機能不全に陥ったリクシルのコーポレート・ガバナンス

 
 瀬戸氏はバランスシートの再構築を優先した。同氏は、海外で買収した企業を売却し、経営リスクの抑制と管理徹底に取り組んだ。

 特に、瀬戸氏がビル外壁材を手掛ける伊ペルマスティリーザの売却を決定したことは、潮田氏との対立を決定的にした。これを受けて潮田氏は「リクシルの海外戦略を推進するには、自分が経営を指揮するしかない」と決心したのだろう。そのために潮田氏はかなり思い切った行動をとってしまった。

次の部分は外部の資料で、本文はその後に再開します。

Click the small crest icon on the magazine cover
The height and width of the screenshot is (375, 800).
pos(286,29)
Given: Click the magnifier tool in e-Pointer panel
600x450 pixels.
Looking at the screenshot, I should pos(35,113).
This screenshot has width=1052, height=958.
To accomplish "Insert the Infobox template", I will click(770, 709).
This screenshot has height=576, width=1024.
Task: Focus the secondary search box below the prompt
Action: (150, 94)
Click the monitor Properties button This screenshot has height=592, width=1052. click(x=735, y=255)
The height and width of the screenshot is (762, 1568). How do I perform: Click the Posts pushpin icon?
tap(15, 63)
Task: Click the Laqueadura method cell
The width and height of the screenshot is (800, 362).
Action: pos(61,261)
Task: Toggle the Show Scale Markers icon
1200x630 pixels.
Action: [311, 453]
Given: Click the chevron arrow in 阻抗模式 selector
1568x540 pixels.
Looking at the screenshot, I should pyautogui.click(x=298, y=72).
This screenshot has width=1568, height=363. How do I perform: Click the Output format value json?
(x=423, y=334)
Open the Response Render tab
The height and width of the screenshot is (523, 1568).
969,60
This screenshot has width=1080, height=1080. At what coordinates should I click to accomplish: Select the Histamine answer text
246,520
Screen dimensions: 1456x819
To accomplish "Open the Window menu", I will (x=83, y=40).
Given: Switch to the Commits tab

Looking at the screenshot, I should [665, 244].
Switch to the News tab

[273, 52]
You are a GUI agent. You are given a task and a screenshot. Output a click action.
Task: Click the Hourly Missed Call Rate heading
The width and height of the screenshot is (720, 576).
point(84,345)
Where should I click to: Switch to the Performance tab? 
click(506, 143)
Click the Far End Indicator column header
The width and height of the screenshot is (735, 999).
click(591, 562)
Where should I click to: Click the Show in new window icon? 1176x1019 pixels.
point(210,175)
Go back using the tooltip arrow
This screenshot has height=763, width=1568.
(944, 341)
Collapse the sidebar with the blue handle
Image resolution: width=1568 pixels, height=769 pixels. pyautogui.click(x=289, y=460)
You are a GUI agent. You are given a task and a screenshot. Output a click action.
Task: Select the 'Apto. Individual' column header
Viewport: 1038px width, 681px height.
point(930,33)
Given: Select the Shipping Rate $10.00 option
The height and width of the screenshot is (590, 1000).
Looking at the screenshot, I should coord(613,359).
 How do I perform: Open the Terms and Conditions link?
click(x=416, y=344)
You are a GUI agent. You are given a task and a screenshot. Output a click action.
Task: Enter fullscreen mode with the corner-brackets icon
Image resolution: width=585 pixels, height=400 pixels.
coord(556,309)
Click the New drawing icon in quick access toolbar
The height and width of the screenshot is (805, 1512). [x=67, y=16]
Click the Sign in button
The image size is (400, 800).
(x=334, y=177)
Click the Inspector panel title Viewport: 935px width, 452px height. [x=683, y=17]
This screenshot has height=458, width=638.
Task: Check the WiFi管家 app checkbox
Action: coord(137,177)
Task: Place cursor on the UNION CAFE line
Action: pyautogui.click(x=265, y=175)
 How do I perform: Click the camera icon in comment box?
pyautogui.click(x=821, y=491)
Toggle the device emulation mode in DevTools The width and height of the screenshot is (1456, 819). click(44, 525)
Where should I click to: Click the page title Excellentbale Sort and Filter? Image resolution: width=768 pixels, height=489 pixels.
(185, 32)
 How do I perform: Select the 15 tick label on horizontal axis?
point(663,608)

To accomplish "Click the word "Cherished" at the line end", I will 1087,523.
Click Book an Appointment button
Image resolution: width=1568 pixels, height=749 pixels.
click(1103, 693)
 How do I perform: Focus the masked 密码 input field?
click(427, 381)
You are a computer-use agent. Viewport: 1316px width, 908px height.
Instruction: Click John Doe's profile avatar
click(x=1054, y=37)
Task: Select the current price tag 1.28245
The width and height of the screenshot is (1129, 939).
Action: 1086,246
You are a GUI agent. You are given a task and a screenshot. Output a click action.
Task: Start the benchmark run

同氏は、ガバナンスの理念を尊重するよりも、自らに都合よく行動した部分があるように見える。

 リクシルは、指名委員会等設置会社の組織形態をとっている。目的は、経営の執行と監督の分離、および経営の透明性確保だ。トップ人事などに関する意思決定プロセスが透明(説明可能)であることは、利益相反の防止や利害関係者(株主、地域社会など)の納得に欠かせない。そのため、指名・報酬・監査の各委員会メンバーの過半数が社外取締役で構成される。

 昨年10月末の時点で、潮田氏は指名委員会のメンバーだった。通常、指名委員会メンバーがCEOに選出されることは考えられない。しかし、潮田氏はCEOに指名された。これは、リクシルのガバナンスが機能不全に陥ったと考える理由の一つだ。

 加えて、瀬戸氏が解任されたプロセスもよくわからない。瀬戸氏は社外から招かれたプロ経営者である以上、地位に執着するつもりはないと発言してきた。これは、具体的な時期を念頭に置いたものではない。あくまでも、同氏の心意気を示していたにすぎない。